▶ [Your instructions]: Identify all lines of the data containing the string "agent" and copy them.

(Stored data entries)
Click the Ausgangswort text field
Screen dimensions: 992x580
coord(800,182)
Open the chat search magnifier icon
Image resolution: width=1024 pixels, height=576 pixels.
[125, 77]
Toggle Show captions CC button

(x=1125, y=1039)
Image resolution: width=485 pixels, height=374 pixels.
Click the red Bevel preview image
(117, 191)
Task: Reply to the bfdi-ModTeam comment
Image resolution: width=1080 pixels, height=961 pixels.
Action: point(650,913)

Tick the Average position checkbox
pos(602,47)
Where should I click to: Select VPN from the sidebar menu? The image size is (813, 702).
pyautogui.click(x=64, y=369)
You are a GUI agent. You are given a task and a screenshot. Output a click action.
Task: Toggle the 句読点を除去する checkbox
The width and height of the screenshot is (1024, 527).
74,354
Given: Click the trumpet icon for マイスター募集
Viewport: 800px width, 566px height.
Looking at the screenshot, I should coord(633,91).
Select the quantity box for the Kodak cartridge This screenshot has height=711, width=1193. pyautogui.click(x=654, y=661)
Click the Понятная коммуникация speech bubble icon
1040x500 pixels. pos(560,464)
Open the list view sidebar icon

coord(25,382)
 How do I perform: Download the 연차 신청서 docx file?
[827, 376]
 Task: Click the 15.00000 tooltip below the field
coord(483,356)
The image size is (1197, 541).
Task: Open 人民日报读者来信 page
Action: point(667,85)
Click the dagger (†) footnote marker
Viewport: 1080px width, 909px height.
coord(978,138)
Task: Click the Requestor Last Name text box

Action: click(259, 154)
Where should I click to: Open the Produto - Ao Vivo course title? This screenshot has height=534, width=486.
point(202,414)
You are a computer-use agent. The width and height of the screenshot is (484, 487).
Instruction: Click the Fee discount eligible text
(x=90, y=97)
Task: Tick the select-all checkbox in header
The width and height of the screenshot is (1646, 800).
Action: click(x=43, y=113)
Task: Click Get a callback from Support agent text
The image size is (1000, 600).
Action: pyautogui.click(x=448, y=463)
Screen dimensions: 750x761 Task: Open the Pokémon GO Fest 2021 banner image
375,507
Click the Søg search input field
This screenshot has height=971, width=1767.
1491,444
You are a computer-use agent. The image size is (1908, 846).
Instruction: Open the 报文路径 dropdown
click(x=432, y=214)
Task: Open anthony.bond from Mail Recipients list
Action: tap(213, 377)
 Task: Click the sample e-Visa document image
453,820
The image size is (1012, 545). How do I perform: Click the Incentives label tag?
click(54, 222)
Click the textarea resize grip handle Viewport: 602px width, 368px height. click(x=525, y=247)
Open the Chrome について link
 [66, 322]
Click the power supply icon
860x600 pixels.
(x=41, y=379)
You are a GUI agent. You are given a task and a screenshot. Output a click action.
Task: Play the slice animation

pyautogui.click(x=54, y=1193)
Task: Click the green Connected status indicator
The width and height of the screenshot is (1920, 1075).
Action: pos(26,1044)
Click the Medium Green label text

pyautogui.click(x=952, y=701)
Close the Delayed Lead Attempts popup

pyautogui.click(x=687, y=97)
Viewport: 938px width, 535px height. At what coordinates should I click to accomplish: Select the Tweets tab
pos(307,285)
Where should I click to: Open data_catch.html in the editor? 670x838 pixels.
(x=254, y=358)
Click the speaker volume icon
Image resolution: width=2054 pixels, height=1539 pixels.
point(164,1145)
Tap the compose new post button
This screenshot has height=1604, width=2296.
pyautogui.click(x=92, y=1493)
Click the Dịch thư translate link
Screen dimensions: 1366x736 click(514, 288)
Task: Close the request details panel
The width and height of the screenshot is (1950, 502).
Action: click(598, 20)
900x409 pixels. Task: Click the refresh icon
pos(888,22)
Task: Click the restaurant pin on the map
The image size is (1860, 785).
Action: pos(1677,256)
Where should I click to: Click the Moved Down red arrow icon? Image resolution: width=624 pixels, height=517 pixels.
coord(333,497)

▶ [Task output]:
You are a GUI agent. You are given a task and a screenshot. Output a click action.
You are a computer-use agent. The width and height of the screenshot is (484, 487).
Task: Click Get a callback from Support agent text
You are a computer-use agent. The image size is (1908, 846).
You are a GUI agent. You are given a task and a screenshot. Output a click action.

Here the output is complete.